• **Resuelve lo siguiente**
[A] Reproduce textualmente la parte del texto sobre Viudas Negras que comienza con las palabras que contienen "En Viudas Negras, serie" y termina con "se sacrifica todo.".
[B] Indica si cada afirmación concuerda con el texto sobre Viudas Negras y responde sí o no, citando literalmente las palabras del texto que lo deciden.
(i) La serie está dirigida por Pilar Gamboa.
(ii) Pablo es el marido de Marina.
(iii) Marina es una señora del Opus Dei.
[C] Responde según el texto sobre Viudas Negras:
(i) ¿Qué le regala Pablo a Marina?
(ii) ¿A qué clase social pertenece la Marina actual?
(iii) ¿Cuál es la violencia más invisible?

• **Fragmento del texto**
Marina se viste con prendas de diseñador. Marina sonríe. Marina agradece la cartera exclusiva que le regala su marido, Pablo. Marina no opina. Marina, que mató. Marina, que ardía. Marina, que un día eligió la comodidad del mandato como mecanismo para borrar un pasado del cual intenta convencerse que jamás existió.
En Viudas Negras, serie dirigida, guionada e interpretada por Malena Pichot, Pilar Gamboa interpreta a esta mujer que dejó de ser peligrosa para ser aceptada. Que cambió rabia por elegancia. Desborde por pulcritud. Y grito por obediencia. Pero no hay cartera de lujo que tape el pasado, ni vestido de diseñador que disfrace la tensión de quien vive conteniendo un fuego interno que nunca se apagó.
La serie no solo retrata mujeres que matan, sino mujeres que se domesticaron. Porque Marina encarna en cuerpo vivo una pregunta incómoda: ¿Qué pasa cuando una mujer peligrosa elige volverse “señora”? ¿Qué se sacrifica en esa transición? La respuesta no es abstracta: se sacrifica todo.
El contraste entre la Marina actual –una señora de clase media alta que vive de las apariencias– y su pasado criminal no es solo un plot twist. Es una metáfora brutal de cómo opera el disciplinamiento social. De cómo el sistema ofrece una puerta de salida a la violencia femenina, siempre que te conviertas en lo que se espera de vos: una esposa decorosa, una madre ejemplar, una “mujer de bien”.
El personaje de Gamboa es brillante, porque no representa una parodia. Marina no es una señora del Opus Dei. Más bien, es muchas mujeres reales que, luego de una juventud rabiosa, terminan cediendo a la comodidad (y al castigo disfrazado de amor) de los valores tradicionales. Mujeres que se convencen –o que se ven convencidas– de que ya no es tiempo de pelear, de que hay que calmarse, de que ser madre te salva, de que es mejor no hacer escándalos. Esa es la violencia más invisible: la que viene disfrazada de consejos bienintencionados, de frases dulces y de miradas que invitan a callar.

• **Datos proporcionados**
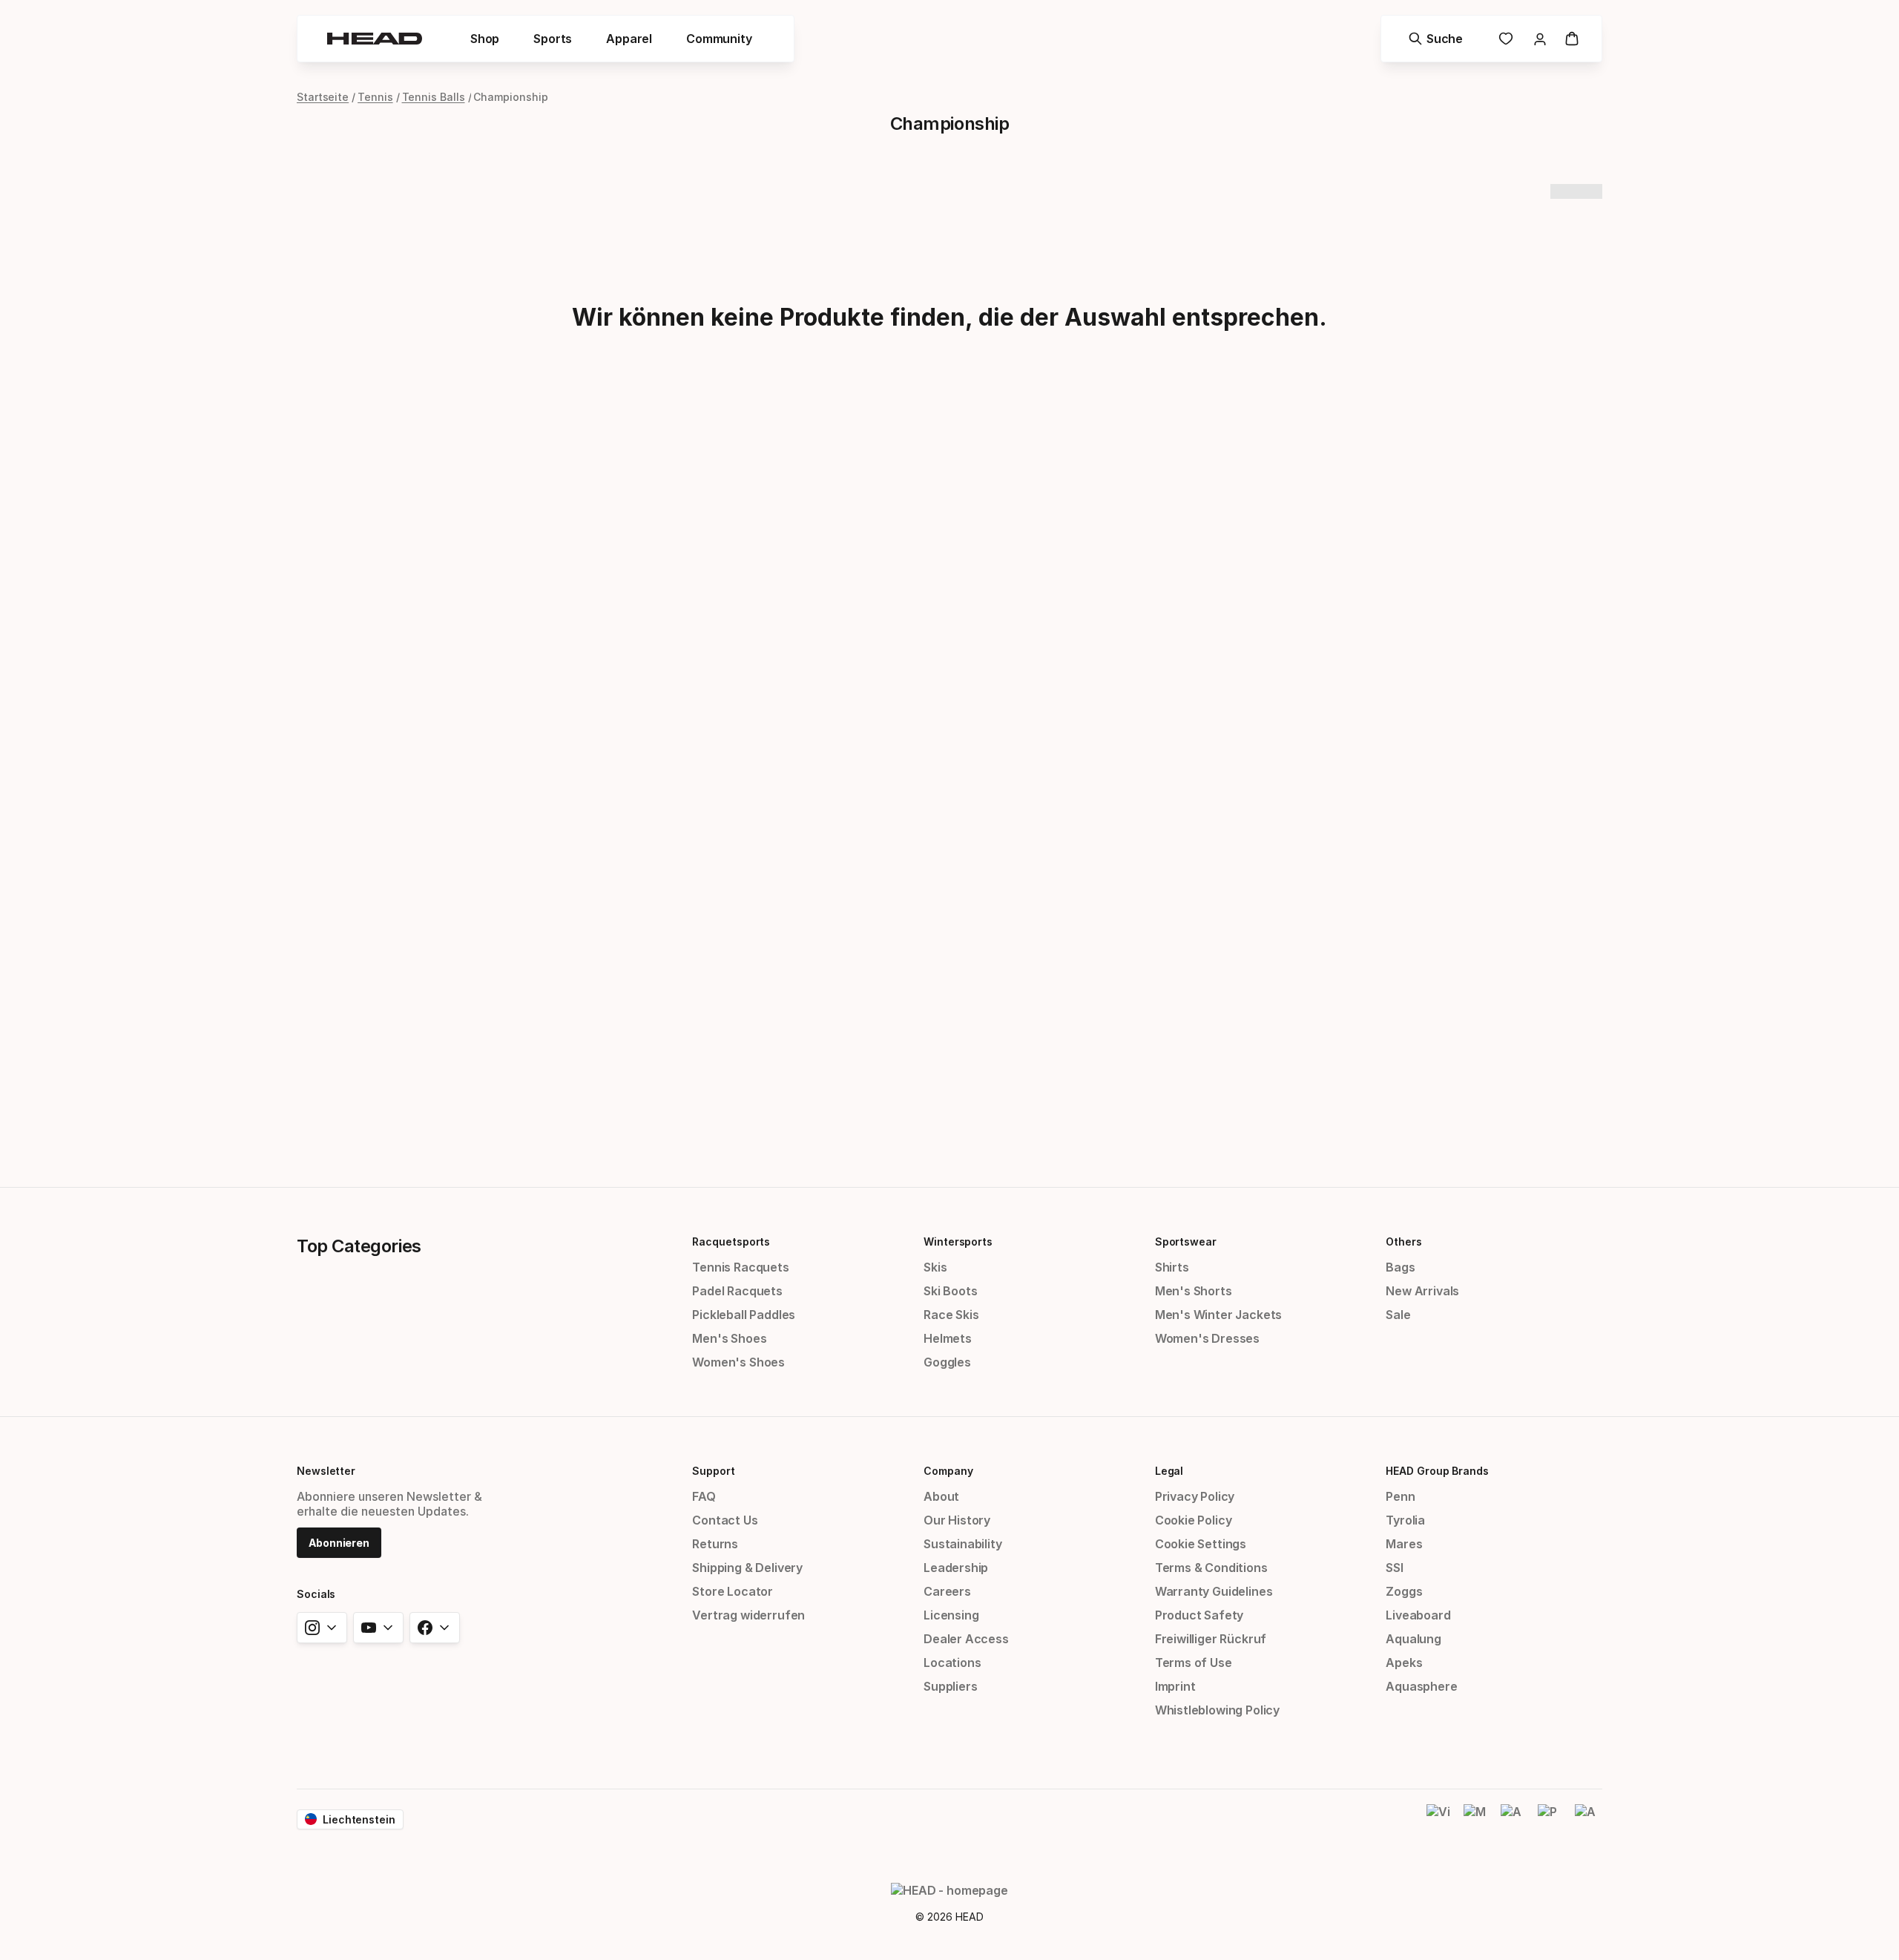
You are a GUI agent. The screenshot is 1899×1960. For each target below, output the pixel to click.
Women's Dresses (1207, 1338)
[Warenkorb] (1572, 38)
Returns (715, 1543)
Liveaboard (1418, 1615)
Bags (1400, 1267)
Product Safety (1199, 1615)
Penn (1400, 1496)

---

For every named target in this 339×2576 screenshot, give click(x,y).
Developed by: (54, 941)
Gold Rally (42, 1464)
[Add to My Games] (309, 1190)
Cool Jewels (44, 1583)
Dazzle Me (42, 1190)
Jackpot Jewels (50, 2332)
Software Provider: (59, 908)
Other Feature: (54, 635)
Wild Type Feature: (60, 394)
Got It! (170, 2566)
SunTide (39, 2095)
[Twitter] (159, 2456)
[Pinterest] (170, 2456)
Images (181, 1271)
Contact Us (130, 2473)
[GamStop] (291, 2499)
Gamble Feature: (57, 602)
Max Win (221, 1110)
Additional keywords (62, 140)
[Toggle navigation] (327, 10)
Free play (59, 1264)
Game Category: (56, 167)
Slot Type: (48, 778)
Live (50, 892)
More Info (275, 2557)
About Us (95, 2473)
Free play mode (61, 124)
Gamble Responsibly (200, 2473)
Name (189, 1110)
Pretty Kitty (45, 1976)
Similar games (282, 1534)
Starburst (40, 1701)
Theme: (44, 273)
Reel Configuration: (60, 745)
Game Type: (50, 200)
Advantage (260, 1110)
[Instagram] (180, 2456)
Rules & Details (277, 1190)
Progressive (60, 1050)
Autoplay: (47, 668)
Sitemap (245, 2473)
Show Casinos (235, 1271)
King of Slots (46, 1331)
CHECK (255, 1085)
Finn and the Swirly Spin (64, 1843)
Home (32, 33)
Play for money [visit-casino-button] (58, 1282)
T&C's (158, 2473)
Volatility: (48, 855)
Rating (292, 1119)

• **Resultados**
[A]
En Viudas Negras, serie dirigida, guionada e interpretada por Malena Pichot, Pilar Gamboa interpreta a esta mujer que dejó de ser peligrosa para ser aceptada. Que cambió rabia por elegancia. Desborde por pulcritud. Y grito por obediencia. Pero no hay cartera de lujo que tape el pasado, ni vestido de diseñador que disfrace la tensión de quien vive conteniendo un fuego interno que nunca se apagó.
La serie no solo retrata mujeres que matan, sino mujeres que se domesticaron. Porque Marina encarna en cuerpo vivo una pregunta incómoda: ¿Qué pasa cuando una mujer peligrosa elige volverse “señora”? ¿Qué se sacrifica en esa transición? La respuesta no es abstracta: se sacrifica todo.

[B]
(i) No: "serie dirigida, guionada e interpretada por Malena Pichot".
(ii) Sí: "su marido, Pablo".
(iii) No: "Marina no es una señora del Opus Dei".

[C]
(i) Una cartera exclusiva.
(ii) A la clase media alta.
(iii) La que viene disfrazada de consejos bienintencionados, de frases dulces y de miradas que invitan a callar.